*** Opening of Input data ***

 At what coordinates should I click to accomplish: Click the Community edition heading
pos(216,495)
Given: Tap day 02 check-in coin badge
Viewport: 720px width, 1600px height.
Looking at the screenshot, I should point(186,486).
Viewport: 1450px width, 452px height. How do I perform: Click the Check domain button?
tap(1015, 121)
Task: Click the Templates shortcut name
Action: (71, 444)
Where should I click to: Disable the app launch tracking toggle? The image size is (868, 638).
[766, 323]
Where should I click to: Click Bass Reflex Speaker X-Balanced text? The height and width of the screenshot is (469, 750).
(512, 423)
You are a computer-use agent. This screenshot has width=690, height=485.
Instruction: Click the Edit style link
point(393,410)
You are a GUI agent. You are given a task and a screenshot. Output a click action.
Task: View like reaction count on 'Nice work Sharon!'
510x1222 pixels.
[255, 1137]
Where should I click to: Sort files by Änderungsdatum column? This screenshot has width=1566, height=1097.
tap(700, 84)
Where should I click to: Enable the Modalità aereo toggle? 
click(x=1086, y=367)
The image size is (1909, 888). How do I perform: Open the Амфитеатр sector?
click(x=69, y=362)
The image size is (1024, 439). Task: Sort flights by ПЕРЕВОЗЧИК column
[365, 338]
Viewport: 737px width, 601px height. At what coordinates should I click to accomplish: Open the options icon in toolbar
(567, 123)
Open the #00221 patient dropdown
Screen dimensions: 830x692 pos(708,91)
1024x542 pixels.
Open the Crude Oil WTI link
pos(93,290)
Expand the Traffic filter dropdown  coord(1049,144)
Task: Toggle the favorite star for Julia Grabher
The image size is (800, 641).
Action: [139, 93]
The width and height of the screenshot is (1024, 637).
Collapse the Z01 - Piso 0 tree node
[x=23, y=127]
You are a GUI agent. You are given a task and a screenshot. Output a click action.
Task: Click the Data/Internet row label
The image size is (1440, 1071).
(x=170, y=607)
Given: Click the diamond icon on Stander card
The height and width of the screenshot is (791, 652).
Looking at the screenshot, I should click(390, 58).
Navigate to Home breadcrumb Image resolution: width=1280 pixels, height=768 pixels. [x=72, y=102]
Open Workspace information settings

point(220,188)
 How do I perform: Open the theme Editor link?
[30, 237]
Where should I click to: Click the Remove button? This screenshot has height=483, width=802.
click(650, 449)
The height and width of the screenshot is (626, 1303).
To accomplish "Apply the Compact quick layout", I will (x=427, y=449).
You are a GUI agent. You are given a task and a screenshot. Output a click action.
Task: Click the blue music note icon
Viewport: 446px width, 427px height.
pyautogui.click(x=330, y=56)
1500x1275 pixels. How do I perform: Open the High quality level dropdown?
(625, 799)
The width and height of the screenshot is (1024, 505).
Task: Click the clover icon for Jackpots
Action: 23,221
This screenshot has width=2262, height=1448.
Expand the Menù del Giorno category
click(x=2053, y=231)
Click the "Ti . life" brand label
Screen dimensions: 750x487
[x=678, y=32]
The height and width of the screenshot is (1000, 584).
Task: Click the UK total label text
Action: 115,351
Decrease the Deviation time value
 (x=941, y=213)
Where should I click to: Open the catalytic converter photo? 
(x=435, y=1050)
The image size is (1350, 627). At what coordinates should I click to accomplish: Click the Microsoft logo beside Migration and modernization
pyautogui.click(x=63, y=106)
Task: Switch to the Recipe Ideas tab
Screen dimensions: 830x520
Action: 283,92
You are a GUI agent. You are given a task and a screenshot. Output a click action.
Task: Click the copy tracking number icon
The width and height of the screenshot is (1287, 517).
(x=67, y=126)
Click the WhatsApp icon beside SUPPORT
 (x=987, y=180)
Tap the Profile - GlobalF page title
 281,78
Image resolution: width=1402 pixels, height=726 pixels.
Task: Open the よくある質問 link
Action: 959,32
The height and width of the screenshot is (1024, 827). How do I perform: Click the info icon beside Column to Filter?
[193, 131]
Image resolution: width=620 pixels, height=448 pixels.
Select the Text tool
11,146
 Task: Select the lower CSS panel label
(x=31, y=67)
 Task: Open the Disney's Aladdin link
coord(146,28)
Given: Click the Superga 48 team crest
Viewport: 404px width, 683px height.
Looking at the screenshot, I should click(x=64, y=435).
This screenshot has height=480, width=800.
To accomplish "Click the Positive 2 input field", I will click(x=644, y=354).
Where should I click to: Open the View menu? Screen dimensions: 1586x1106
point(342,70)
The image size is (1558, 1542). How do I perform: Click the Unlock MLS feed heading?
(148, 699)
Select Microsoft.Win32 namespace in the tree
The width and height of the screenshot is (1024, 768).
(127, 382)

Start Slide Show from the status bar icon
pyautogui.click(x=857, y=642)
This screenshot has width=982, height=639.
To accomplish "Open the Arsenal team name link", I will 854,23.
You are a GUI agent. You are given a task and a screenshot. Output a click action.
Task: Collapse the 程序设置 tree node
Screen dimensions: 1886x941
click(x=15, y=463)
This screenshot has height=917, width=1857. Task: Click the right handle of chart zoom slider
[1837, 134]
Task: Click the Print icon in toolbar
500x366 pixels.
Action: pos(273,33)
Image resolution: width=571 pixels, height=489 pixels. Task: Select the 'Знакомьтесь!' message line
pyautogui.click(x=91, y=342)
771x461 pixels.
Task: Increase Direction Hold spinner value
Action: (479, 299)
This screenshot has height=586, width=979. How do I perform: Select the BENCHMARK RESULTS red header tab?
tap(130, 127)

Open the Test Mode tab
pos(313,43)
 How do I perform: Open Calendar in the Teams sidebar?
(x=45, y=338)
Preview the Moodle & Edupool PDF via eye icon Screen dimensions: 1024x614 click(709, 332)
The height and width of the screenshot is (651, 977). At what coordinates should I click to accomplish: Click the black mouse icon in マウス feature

*** Close of Input data ***

◆ Instructions to follow ◆
Number of lines above holding "will"? Give that number alone.

◆ Exercise result ◆
3